I run a public-policy nonprofit; our audience is about 26,000 municipal staff and 4,000 local elected officials in the U.S. We’re exploring whether these two groups could use a forum.
My questions to those who’ve been there and done that before:
I’m worried the potential audience may be too small – 1% penetration of 30k would mean 300 participants. Any anecdotes or advice about small-group best practices?
Can Discourse open some forums (or even some discussions) to search-engine visibility and not others?
At this point, our path looks like the following; any other suggestions?
Validate the idea (and a few others) via a survey.
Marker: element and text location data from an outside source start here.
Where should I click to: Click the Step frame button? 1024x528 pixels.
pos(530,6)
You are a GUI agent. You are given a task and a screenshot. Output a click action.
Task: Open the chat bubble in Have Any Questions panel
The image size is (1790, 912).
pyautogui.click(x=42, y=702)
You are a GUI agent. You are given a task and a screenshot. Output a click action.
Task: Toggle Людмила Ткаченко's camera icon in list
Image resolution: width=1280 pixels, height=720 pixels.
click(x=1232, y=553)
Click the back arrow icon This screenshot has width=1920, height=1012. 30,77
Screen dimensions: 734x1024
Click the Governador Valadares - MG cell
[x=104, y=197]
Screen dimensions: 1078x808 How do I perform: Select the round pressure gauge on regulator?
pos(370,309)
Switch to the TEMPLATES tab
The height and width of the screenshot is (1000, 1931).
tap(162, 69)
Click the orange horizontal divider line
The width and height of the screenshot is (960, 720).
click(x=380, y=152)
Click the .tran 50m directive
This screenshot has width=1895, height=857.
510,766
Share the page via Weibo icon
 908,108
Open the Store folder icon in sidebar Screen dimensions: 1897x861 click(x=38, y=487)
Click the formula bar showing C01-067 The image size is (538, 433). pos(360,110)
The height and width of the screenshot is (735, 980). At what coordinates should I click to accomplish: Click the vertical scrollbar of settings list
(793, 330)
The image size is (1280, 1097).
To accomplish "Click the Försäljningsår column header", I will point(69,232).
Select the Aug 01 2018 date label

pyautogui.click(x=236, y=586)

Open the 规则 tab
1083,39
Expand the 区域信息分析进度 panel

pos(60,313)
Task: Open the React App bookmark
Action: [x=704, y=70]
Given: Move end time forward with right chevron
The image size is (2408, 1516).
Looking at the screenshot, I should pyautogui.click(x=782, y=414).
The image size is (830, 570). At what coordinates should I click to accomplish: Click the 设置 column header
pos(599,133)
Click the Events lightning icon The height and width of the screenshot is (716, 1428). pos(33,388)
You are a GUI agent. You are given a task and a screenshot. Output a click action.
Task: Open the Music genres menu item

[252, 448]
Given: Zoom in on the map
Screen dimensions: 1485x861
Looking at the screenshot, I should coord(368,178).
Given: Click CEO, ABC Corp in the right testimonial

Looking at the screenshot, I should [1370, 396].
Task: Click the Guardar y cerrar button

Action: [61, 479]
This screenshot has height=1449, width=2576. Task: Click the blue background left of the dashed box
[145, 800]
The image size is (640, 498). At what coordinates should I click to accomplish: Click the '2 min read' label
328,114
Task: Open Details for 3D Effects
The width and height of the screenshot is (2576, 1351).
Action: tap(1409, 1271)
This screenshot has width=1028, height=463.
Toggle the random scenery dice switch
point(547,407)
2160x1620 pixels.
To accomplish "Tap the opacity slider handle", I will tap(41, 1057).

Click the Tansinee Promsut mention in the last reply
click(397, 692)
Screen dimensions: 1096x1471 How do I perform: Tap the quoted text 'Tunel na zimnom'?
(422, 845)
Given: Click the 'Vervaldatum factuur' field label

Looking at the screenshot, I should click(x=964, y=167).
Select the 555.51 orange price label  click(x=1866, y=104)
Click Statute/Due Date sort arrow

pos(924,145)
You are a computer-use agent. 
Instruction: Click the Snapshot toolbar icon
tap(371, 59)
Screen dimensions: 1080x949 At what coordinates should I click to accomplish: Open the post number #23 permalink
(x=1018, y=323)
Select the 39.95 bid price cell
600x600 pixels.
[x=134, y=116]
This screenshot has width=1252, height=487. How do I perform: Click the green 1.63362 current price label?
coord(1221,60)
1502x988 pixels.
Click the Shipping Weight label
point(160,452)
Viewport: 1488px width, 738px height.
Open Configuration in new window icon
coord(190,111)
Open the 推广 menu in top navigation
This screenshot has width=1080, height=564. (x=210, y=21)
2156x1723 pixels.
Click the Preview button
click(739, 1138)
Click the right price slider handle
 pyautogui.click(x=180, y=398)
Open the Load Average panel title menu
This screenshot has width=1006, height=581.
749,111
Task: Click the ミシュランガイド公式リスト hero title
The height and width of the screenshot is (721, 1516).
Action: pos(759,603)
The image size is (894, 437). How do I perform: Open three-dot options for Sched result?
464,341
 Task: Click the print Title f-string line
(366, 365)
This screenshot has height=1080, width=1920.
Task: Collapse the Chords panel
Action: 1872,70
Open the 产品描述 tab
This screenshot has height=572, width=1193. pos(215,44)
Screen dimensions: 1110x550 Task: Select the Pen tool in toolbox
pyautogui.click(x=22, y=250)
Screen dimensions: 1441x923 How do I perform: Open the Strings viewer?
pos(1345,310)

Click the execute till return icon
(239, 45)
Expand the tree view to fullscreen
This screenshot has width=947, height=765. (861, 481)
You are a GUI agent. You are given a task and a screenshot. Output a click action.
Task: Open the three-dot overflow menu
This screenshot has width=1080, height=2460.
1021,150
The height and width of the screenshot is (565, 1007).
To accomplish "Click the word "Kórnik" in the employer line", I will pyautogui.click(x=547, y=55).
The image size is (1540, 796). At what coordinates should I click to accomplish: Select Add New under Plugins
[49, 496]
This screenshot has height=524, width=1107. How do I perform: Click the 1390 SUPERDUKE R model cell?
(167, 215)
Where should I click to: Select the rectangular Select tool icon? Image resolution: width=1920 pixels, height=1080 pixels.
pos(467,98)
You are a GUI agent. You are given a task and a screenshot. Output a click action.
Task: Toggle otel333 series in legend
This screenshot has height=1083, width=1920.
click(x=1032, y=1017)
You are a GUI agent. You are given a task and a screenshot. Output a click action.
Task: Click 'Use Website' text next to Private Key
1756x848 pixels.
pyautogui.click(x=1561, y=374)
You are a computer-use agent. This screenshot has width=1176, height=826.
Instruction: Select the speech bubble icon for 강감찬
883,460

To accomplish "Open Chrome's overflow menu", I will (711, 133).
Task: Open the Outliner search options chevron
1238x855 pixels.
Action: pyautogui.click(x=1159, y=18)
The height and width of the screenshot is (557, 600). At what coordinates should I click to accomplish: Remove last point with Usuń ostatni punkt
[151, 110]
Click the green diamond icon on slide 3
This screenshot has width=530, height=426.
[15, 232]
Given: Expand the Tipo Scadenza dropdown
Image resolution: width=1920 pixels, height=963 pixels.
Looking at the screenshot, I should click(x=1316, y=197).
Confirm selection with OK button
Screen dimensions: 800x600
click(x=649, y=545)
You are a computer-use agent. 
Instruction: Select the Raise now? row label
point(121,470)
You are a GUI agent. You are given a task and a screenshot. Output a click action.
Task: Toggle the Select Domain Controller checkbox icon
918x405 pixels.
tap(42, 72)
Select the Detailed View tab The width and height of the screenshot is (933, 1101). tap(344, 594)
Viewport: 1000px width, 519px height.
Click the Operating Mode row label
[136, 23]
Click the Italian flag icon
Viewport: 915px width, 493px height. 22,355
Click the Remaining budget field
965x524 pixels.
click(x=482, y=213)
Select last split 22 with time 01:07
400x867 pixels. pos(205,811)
Use the survey to drive product features in Discourse
I also have small audiences (in invite only forums) but I’m not sure small is the difficulty here, your audience is probably already delimited and structured into groups. And it’s tricky, the horizontal structure of a forum is not easily compatible with the pyramidal one IRL, after a year they are still cagey, they know or could know each other.
Meaningful discussions can be quite political and inflamed which discouraged the less “power hungry” profiles to publish (of course anything ad hominem is automatically deleted/sanctioned).
I use a mix of events/calendar and video conf component to incite recurrent login. They don’t publish a lot, but are of course eager to read what the others have to say .
I guess you mean that some categories can be restricted to some groups hence not visible to search engines (so yes )
OK, so, first: Extraordinarily helpful – thanks! You’re spot on that one goal would be to have more cross-discipline interaction, which (frankly) may not be something every potential member wants. My hypothesis (which I’m not sure of, hence my desire to do a survey) is that delivering an experience with that cross-pollination AND no ads or data mining would be a compelling offer.
The audience is local-gov staff and elected officials. As an example, consider city planners and city economic development staff – both have a shared interest in a vibrant, economically resilient community, but likely aren’t talking to each other much on a regular basis and have very different ideas of how to get there. And other than anemic listservs, there isn’t much in the way of dedicated communities for them to tap into.
LOVE the idea of pushing calendar content and perhaps some exclusive video content. That’s smart.